The composition of the Ninth Parliament has failed to inspire faith in the fight for gender equality after only a handful of female parliamentarians made it into the august House.
Of the 350 legislators who were sworn in on Wednesday, 117 were women, with the majority getting in through the proportional representation quota system.
In the Lower House, there was a huge decrease in female representation compared to the two previous Parliaments after only 26 women out of the 210 legislators made it into Parliament.
The latest figures point to a dichotomy in the gender equality narrative by political parties, something that has not missed the eye of the Speaker of Parliament, Advocate Jacob Mudenda.
Speaking to members of the International Republican Institute and National Democratic Institute electoral observer mission, Advocate Mudenda observed the need to harmonise the national Constitution and those of political parties to stop the decrease of female Members of Parliament in the legislative assembly.
Suffice to say the gender inequality narrative has been on the table for too long and there doesn’t seem to be a serious commitment to address it by parties, despite the existence of constitutional provisions that speak to the problem.
The speed at which Zimbabwe has over the years been endorsing regional and international agreements on the promotion of gender equality is not matched by action on the ground.
While there are contestations on the causes of gender inequality in Zimbabwe with some blaming patriarchy, the nation needs to investigate real reasons why women are failing to rise to close the gap.
Over the years, political violence has also been blamed for women’s failure to effectively participate in politics.
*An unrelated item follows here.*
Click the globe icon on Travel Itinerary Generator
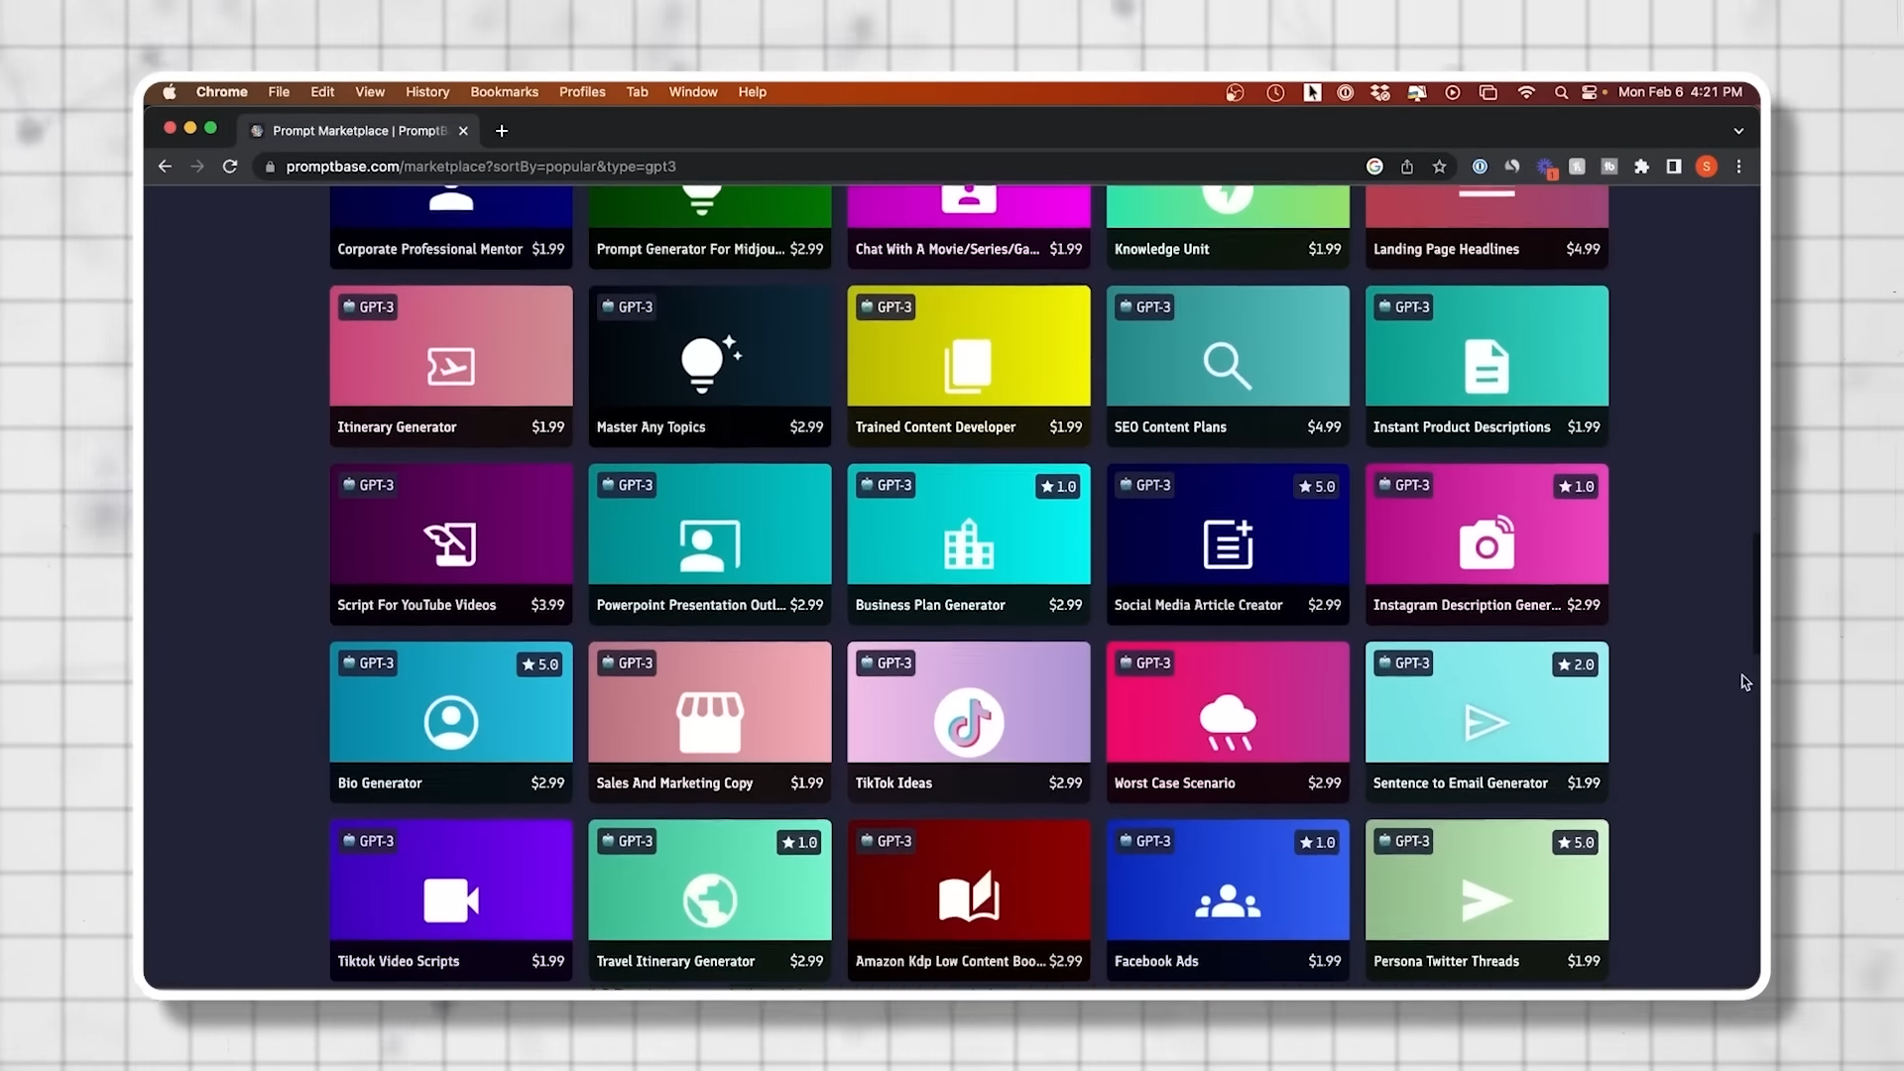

With no high profile political violence cases reported in the just-ended harmonised elections, what other prejudicial factors could have resulted in the decline of female representation even during primary elections?
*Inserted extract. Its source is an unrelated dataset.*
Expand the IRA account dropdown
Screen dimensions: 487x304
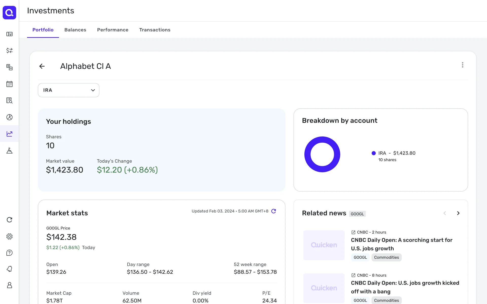(68, 90)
Are the women themselves not competent or institutional structural issues in political parties are hindering their ascendancy?
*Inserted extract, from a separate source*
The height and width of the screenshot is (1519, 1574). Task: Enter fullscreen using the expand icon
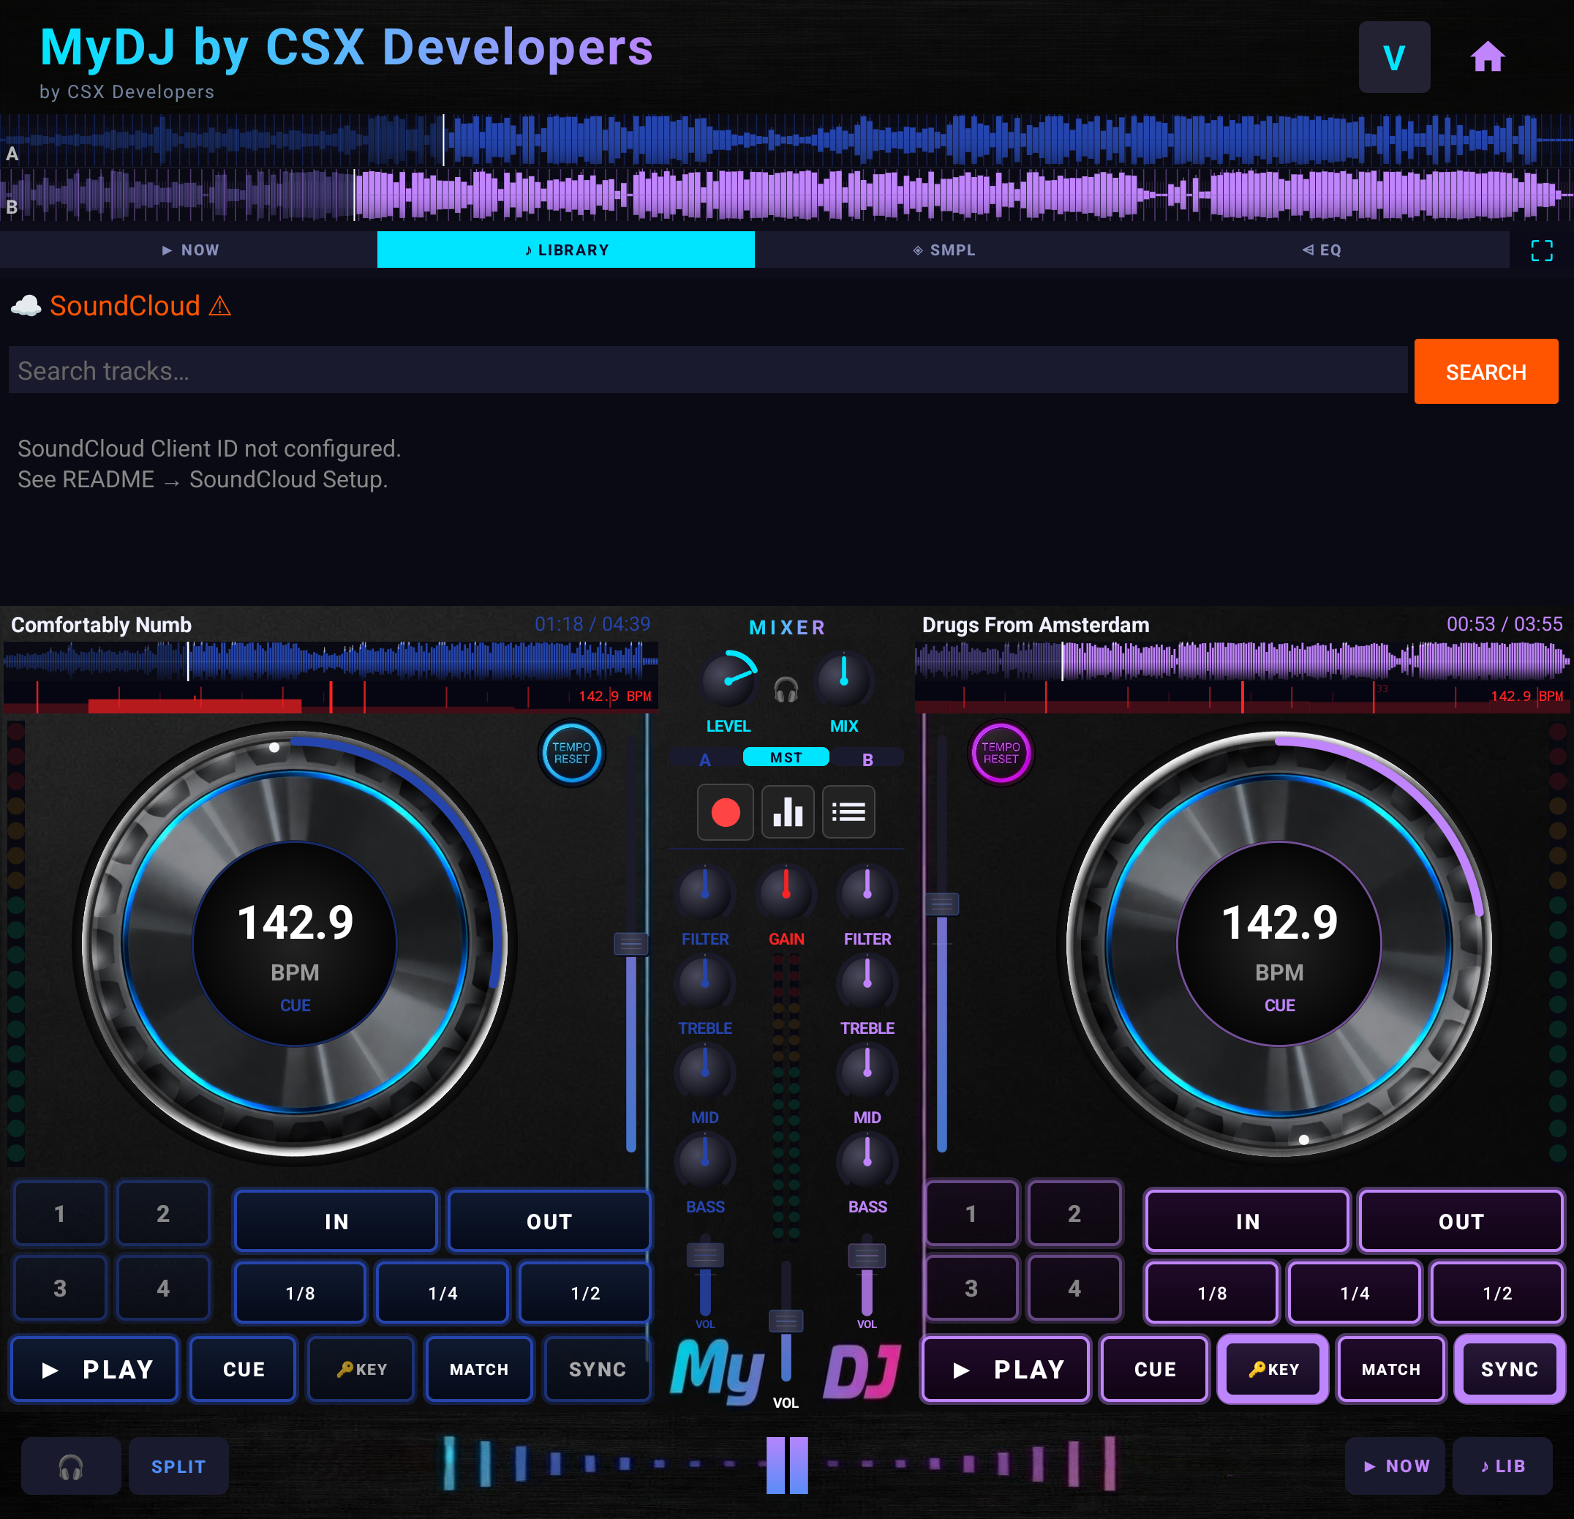tap(1542, 250)
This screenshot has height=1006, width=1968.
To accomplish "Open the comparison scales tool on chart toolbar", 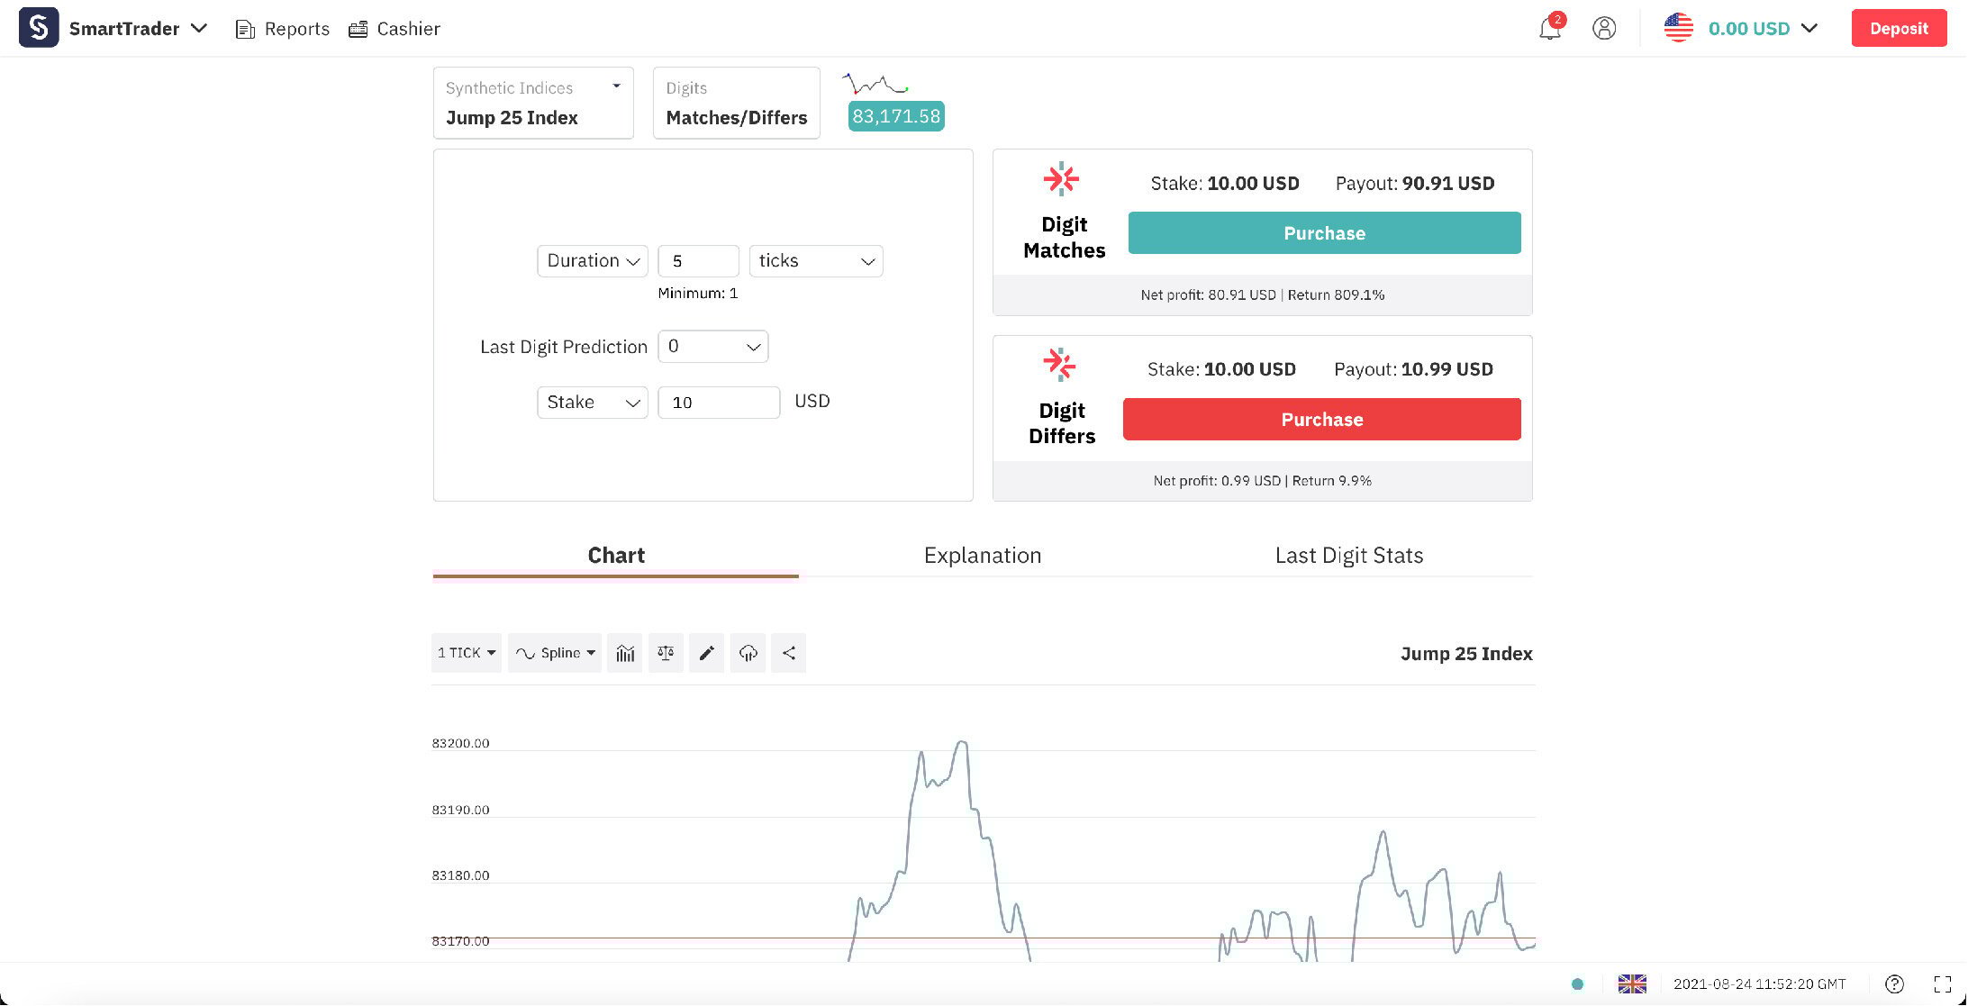I will pos(666,653).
The nuanced criticism of proportional representation in the country’s Parliament and failure by political parties to stick to their commitments to the quota system has not aided the call for gender equality.
If political parties are as committed as everyone to ensure gender equality, have they been doing enough to harness and nurture aspiring female politicians and prepare them for leadership?
It is disheartening to note that the same political parties are abusing the female representative quota system by reserving for friends and party loyalties instead of giving the platform to competent, but disadvantaged women who want to get into politics.
The elevation of seasoned female politicians to the august House under proportional representation defies the spirit of this constitutional provision which is meant for competent, but disadvantaged aspiring female politicians.
By now seasoned female political cadres should have been joining men in the political track, rather than use a constitutional provisional meant for political novices to be in Parliament.
Zimbabwe, known for its high literacy rate, seems to have failed to read into the importance of gender equality discourse that has permeated countries like India, Bolivia, Sierra Leone and our neighbouring Malawi which have embraced female leadership at the highest level.
These countries stand tall, way ahead of us in promoting gender equality, dwarfing Zimbabwe’s efforts in the discourse.
As a nation, we need a paradigm shift towards engendered leadership to ensure that we do not remain in the Stone Age era, where women’s roles are not confined to the kitchen.
We must be careful not to bequeath the same archaic narrative to future generations — a narrative that belittles the role of women in national development — but instead train them to promote inclusivity and diversity.
The role of women in decision-making is a key condition for women’s empowerment, in addition to being a basic human right of women to participate in decisions that affect their lives.
As we push for gender equality in Parliament, Cabinet and beyond, let us not also ignore the historical socio-economic circumstances that shaped the current status of women.